The relocated seat also makes room for the SuperLow’s new gas tank, the larger 4.5-gallon fuel cell that originated with the 2004 XL1200C Custom. The new tank (the Low relied on the old peanut-style 3.3-gallon tank) helps lower the bike’s silhouette, yet stretches riding range. Cruising at 65-70 mph delivers up to 50 miles per gallon, so you can easily go 200 miles on a tank of gas.
Nothing was changed to the powertrain, so the SuperLow delivers the same response from its 883cc engine as found on the Low. After the ECM spools up the electronic fuel injection, give the electric-starter’s thumb button a soft push with your thumb. The motor fires right up, settling into a gentle idle. Click the five-speed transmission into first gear, release the easy-pull clutch lever, and the SuperLow motors purposely away.
A minor upgrade to the final-drive gearing helps transfer power in a smoother, more linear manner, too. The final-drive ratio is lower (the final-drive ratio number itself is higher) for easier, snappier acceleration. The goal was to allow the rider smoother throttle control at low speeds, especially when putting through parking lots and such. As a bonus, roll-on power in the mid-rpm range is also slightly more responsive to the rider’s commands.
But the big news about the SuperLow is in how it delivers a more compliant ride for such a low-riding motorcycle. Compared to the Low that it replaces, the SuperLow glides over most bumps, potholes and frost-heave joints with ease. The radial tires also enhance its steady road manners even more.

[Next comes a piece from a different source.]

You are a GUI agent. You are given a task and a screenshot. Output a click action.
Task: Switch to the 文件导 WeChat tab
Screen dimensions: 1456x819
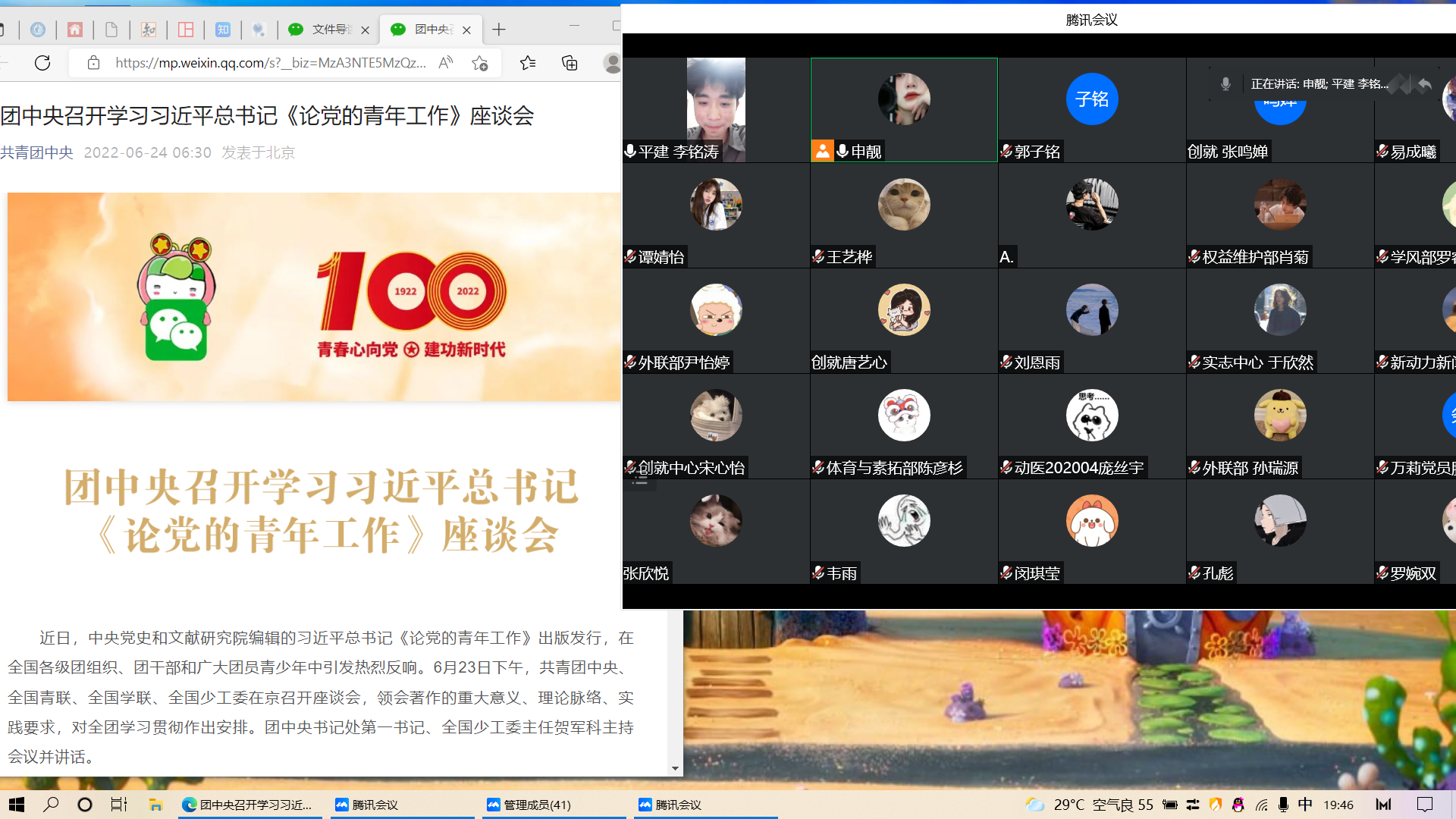click(326, 30)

Despite these improvements, you always need to keep in mind that the improvements can help a bike only so much. The abbreviated suspension eventually bottoms out sooner than you’d like. And, as with any low-riding motorcycle, there’s minimal cornering clearance. In terms of the SuperLow, the footpegs and the lower right-side muffler have a tendency to rub asphalt when bending the bike too far into a turn. (Our biggest complaint when we compared the Low to a Honda Shadow RS in this shootout.)
Otherwise, owners will be rewarded with a bike that’s easy to ride, measurably comfortable and stylish to boot.
Ridden as a cruiser, the new SuperLow will be welcomed by riders in search of cool looks and a compliant ride.